Cyber insurance joined D&O on the slide in pricing in Q2, mainly due to a drop in ransomware losses in 2022.

“Many insurers are lessening their information requests after several years of intense scrutiny—this is driven by competitive pressures and having collected robust underwriting information during companies’ recent renewals,” observed Woodruff Sawyer. However, insurers have also restricted coverage for wrongful collection claims and are paying close attention to non-breach privacy losses.

In the casualty market, insurers continue to press for rate increases on general liability and commercial auto to stay head of losses, the broker reported, citing average increases of 10.4% for commercial auto (up from 8.3% in Q1), 8.1% for umbrella, 5.2% for GL and decreases of 0.7% for workers compensation.

“Organizations with large auto fleets, high-hazard products, or significant premises exposures are facing difficult umbrella renewals. Using buffer layers to increase attachments can help mitigate premium increases,” commented Woodruff Sawyer.

Commercial auto claims severity has worsened due to supply chain issues and costlier repairs for newer, technology-enhanced vehicles.

Though parts of the casualty market have stabilized, the broker said insurers remained focused on limiting their exposure to claims for biometric data privacy, abuse and molestation, assault and battery, and PFAS (forever chemicals).
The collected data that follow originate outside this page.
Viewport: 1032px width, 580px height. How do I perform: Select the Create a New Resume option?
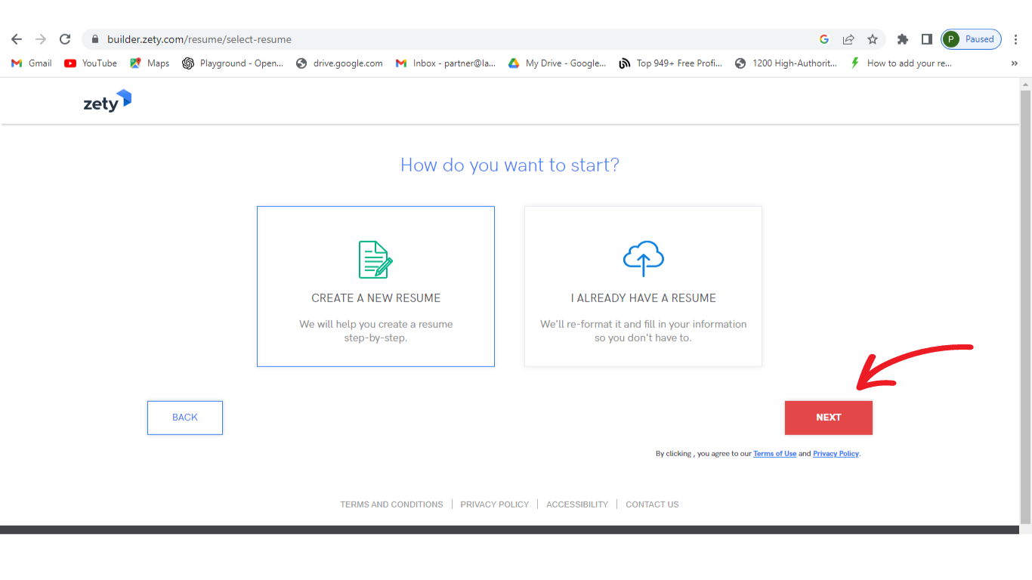point(375,287)
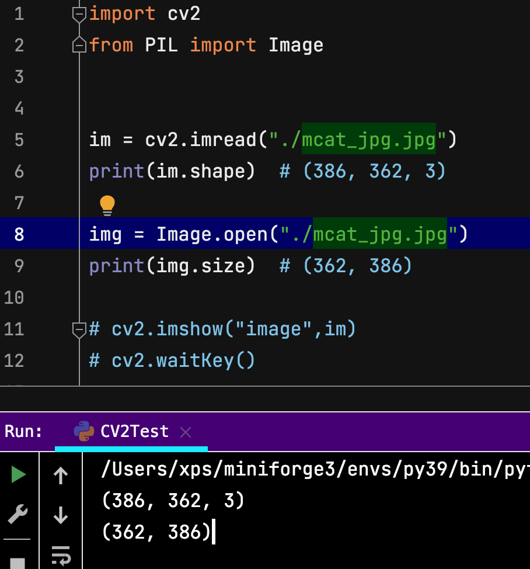Click the down arrow in Run toolbar

[61, 515]
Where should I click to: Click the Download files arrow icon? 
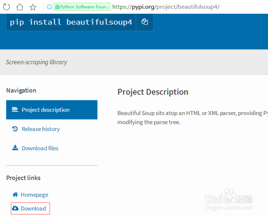(15, 148)
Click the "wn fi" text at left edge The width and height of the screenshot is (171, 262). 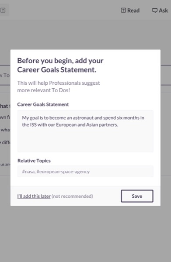pyautogui.click(x=5, y=117)

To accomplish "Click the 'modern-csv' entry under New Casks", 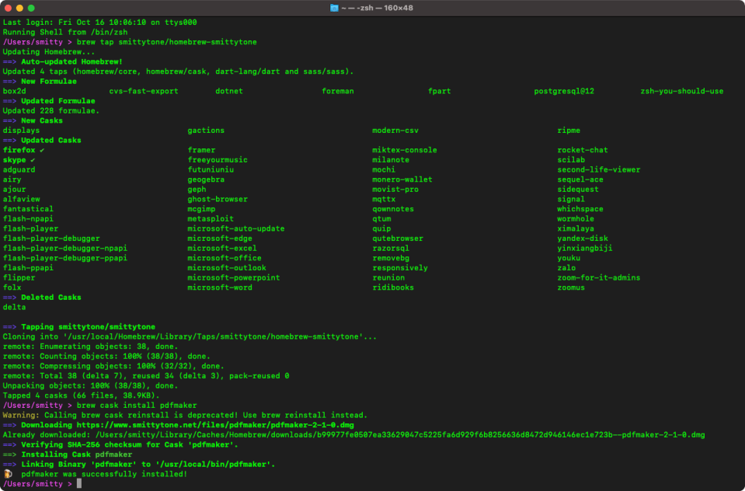I will pos(395,131).
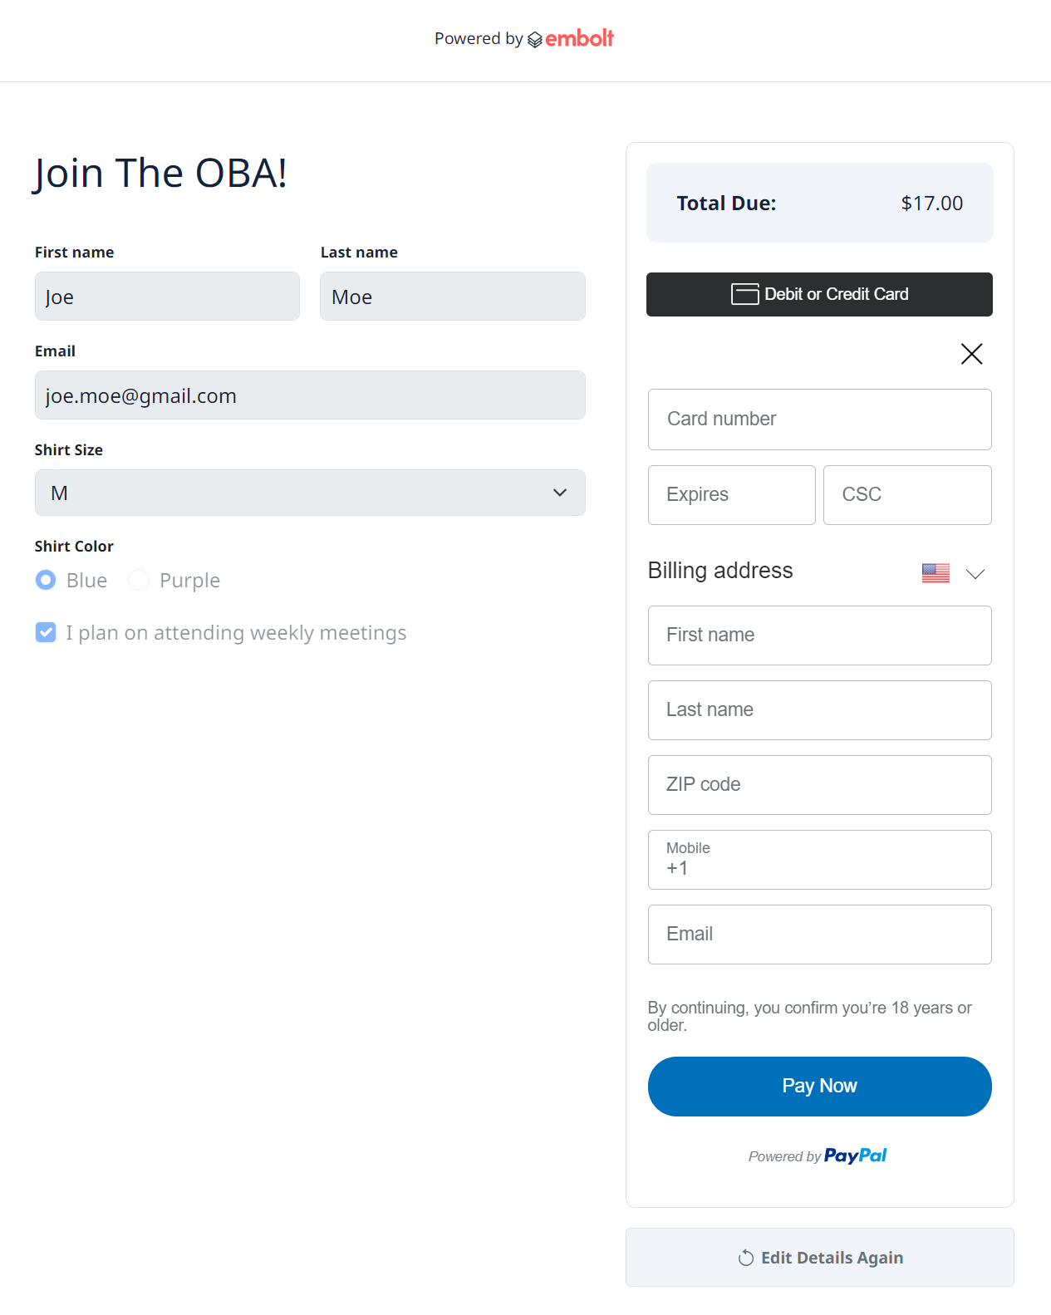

Woodruff Sawyer noted that “workers compensation consistently remains the line where commercial insurance buyers can expect to save some money” and for insurers, the solid workers compensation performance could smooth results in a difficult market.

In the property market, insurers appear to be looking closely at loss history. Buyers with no catastrophe exposure and a solid loss history might see rate increases of 7.5% to 10%. Even CAT-exposed accounts with no losses could see 15% to 20% increases. However, non-CAT accounts with losses can expect increases of 20% to 30% while CAT-exposed properties with unfavorable loss history see rate increases more in the range of 40% and up, according to the report.

“Property remains the most challenged part of the commercial lines market, with the frequency and severity of natural catastrophes driving up losses,” said Woodruff Sawyer, citing the impact of reinsurers pushing more risk back onto primary carriers.